Yes, Phil would be my earthly protector, and love me to “death due us part” but he wasn’t God – he was human. He couldn’t fulfill the desires of my heart – only God could. Putting Phil in that position of being super human and infallible wasn’t fair to him or the right way to love him. I believe a mature marriage means that each person keeps their identity and it’s up to the other to celebrate them and do whatever they can to see them flourish. Sometimes it requires you to walk through failure as their partner, not as a boat anchor dragging them down and making them feel guilty or shameful. It requires that both of you stand on your own feet and are self-sufficient and confident in the decisions you make under God’s leadership. God had to teach me to appreciate Phil the way he was then and there and not what I wished or fantasied him to be as a husband.
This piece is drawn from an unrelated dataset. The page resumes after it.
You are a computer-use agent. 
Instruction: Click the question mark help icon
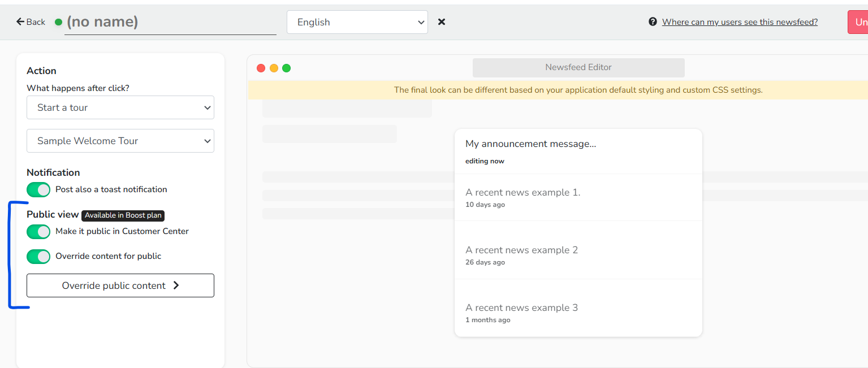pos(653,22)
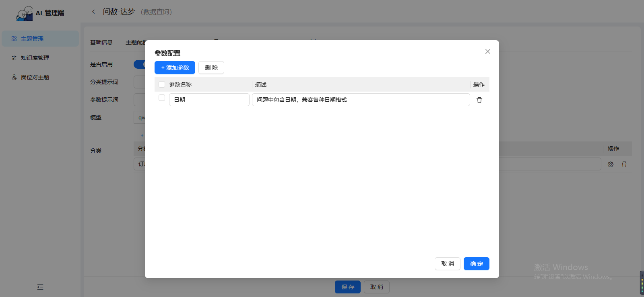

It was wrong for me to think that those pesky little things would just vanish with the words “I do.” We both went into the relationship wanting to please the other but we’re human and those flaws in our personality and those daily habits didn’t just go away on their own because we wished them to leave. We had to consciously pay attention – work through issues because we are both, still to this day, very independent but determined to see each other flourish. God was also teaching Phil a layer of trust that he hadn’t known before – to trust God for providing and protecting someone else’s life. That’s huge for a person. Phil knew he wouldn’t only feel guilty but ashamed if he couldn’t provide for me and what would eventually be our family. I saw him praying hard for God’s sustaining power when our daughters were each born and with the responsibility given him to raise them to know and trust Jesus. Today’s millennials are under more pressure than ever. It’s scary for young couples these days with college debt, jobs increasingly scarce, and higher paying executive jobs harder to attain. Our media reports hourly of raging wars, higher taxes, national debt, and on and on. Newlyweds must step into a trust factor with each other and in God greater than any previous generation. It calls them to be personally connected with a strong walk and relationship to the only one that can bring peace to a storm, make the surface of a sea walkable, and bring the dead back to life.
It calls for a life appreciating each other for what each can give and then trusting God to do the rest. It’s about walking in an endless journey – “till death do you part” and trusting Jesus together.